Selection of the proper size of gas-injection tubing string that will deliver the required daily injection-gas requirement for unloading and operating is absolutely essential. An initial assumption can be an injection-gas tubing size that will deliver the maximum daily injection-gas requirement with no pressure loss (i.e., the increase in the injection-gas pressure with depth, as a result of gas-column density, is offset by the flowing frictional pressure loss). This should be the smallest nominal tubing size considered for the injection-gas string. Charts for static injection-gas pressure at depth cannot be used for the valve spacing calculations.

The Cullender and Smith[1] correlation is recommended for calculating the pressure loss in the injection-gas tubing string. This method for calculating the flowing injection-gas pressure at depth was derived for a producing gas well and not for gas injection. The only difference in the calculations is the friction term for gas being injected rather than being produced. The sign for the friction term changes (i.e., the friction term becomes negative in the Cullender and Smith equation for gas injection).

Wireline-retrievable gas lift valve mandrels that accommodate standard injection-pressure-operated valves for annular flow are available (Fig. 1). When these mandrels are used, the valves are run and set in the pocket in exactly the same manner as for tubular flow. However, the mandrel configuration is such that the injection gas enters the side of the pocket from inside the tubing. This allows injection gas to pass through the valve and exit the pocket into the casing annulus rather than into the tubing. Annular-flow mandrels should be used for annular flow wherever possible because they allow full gas passage through the valve without the restriction imposed by cross-over seats. Also, gas is injected from the bottom rather than the side of the mandrel. This provides a much safer installation from an erosion standpoint than the installation using valves with crossover seats in which gas is injected from the side of the pocket into the wall of the casing.

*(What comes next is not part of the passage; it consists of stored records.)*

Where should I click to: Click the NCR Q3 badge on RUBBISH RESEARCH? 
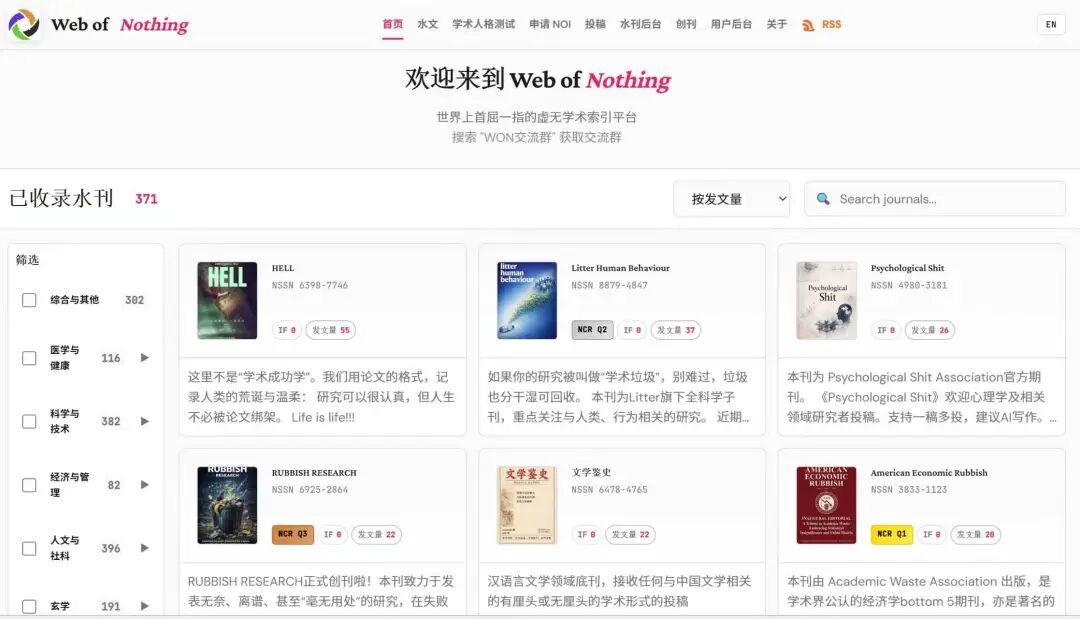(x=292, y=535)
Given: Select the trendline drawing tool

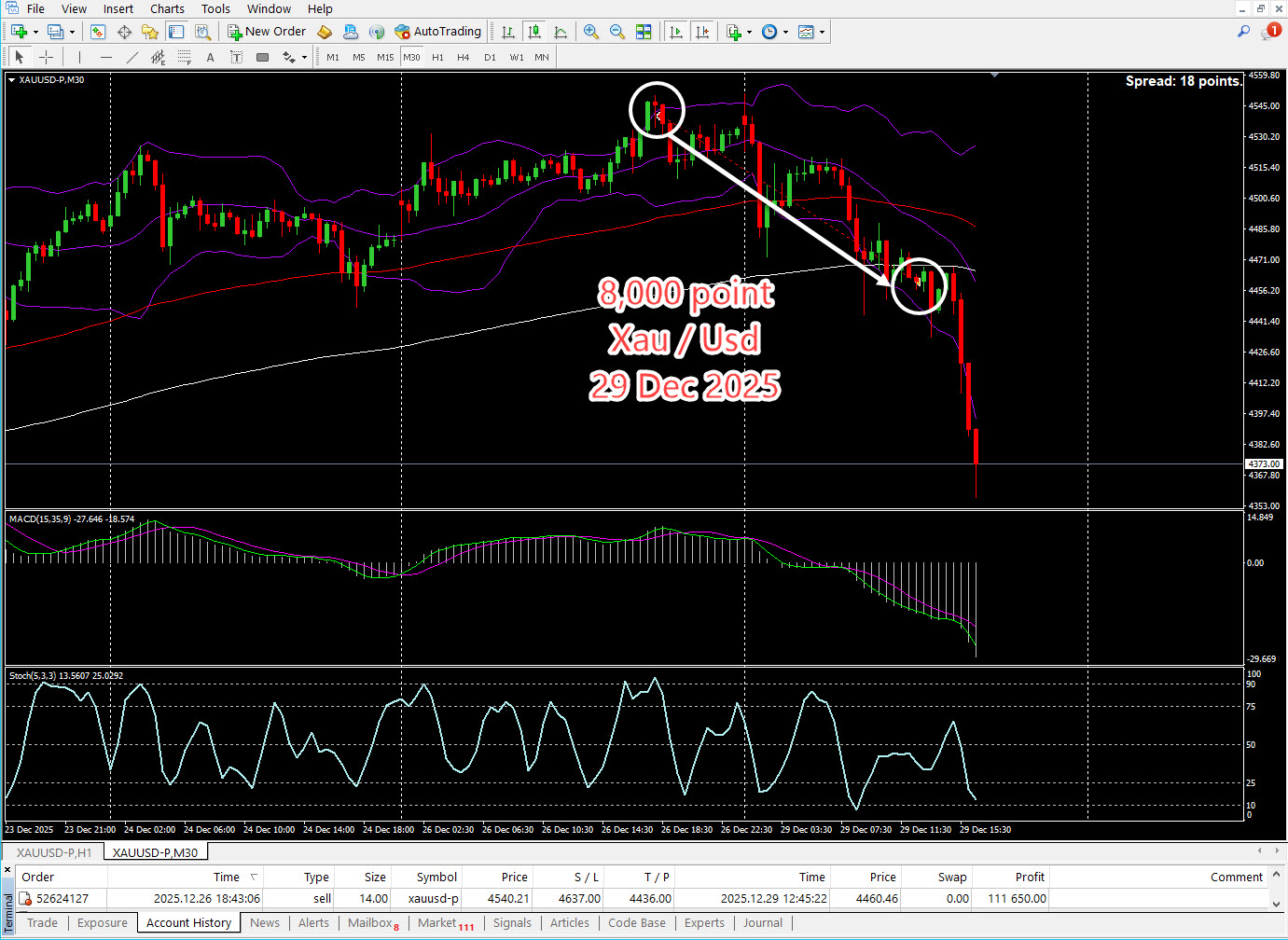Looking at the screenshot, I should coord(132,58).
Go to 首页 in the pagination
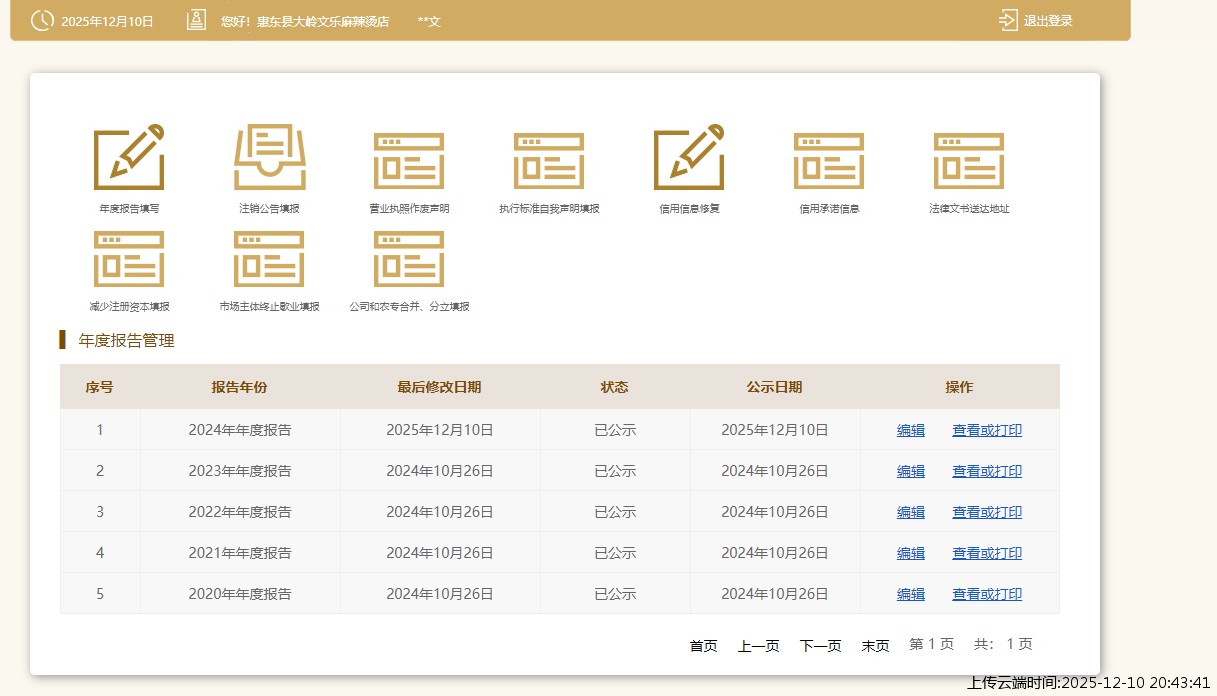1217x696 pixels. coord(704,646)
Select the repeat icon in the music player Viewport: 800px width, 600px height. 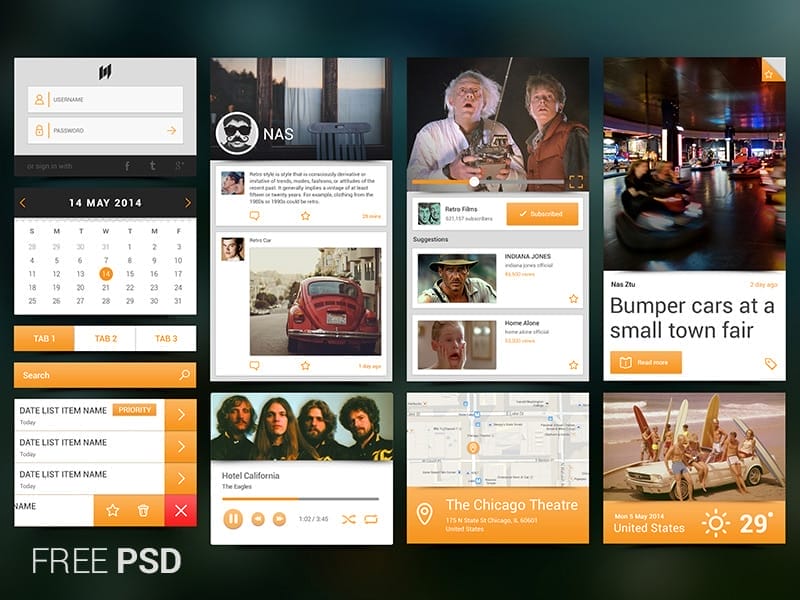[370, 519]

Where mandrels for tubing flow are already installed and are not feasible to replace, valves with crossover seats must be installed. In such installations, the check disk in the reverse-flow checks valve seats in the opposite direction for casing flow as compared to a tubing flow installation and allows gas passage from the injection-gas tubing to the casing annulus. In the wireline-retrievable valve tubing flow series mandrel, the valve for casing flow is similar to a production-pressure-operated valve, except the integral check valve is reversed for injection-gas flow from tubing to casing.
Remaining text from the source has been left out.